In this chapter, you will learn about the following:

  • Meta learning
  • Meta learning and few-shot
  • Types of meta learning
  • Learning to learn gradient descent by gradient descent
  • Optimization as a model for few-shot learning

Meta learning


Meta learning is an exhilarating research domain in the field of AI right now. With plenty of research papers and advancements, meta learning is clearly making a major breakthrough in AI. Before getting into meta learning, let's see how our current AI model works.
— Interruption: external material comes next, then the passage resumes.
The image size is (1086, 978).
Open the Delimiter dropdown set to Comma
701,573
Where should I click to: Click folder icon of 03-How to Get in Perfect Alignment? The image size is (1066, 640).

Deep learning has progressed rapidly in recent years with great algorithms such as generative adversarial networks and capsule networks. But the problem with deep neural networks is that we need to have a large training set to train our model and it will fail abruptly when we have very few data points. Let's say we trained a deep learning model to perform task A. Now, when we have a new task, B, that is closely related to A, we can't use the same model. We need to train the model from scratch for task B. So, for each task, we need to train the model from scratch although they might be related.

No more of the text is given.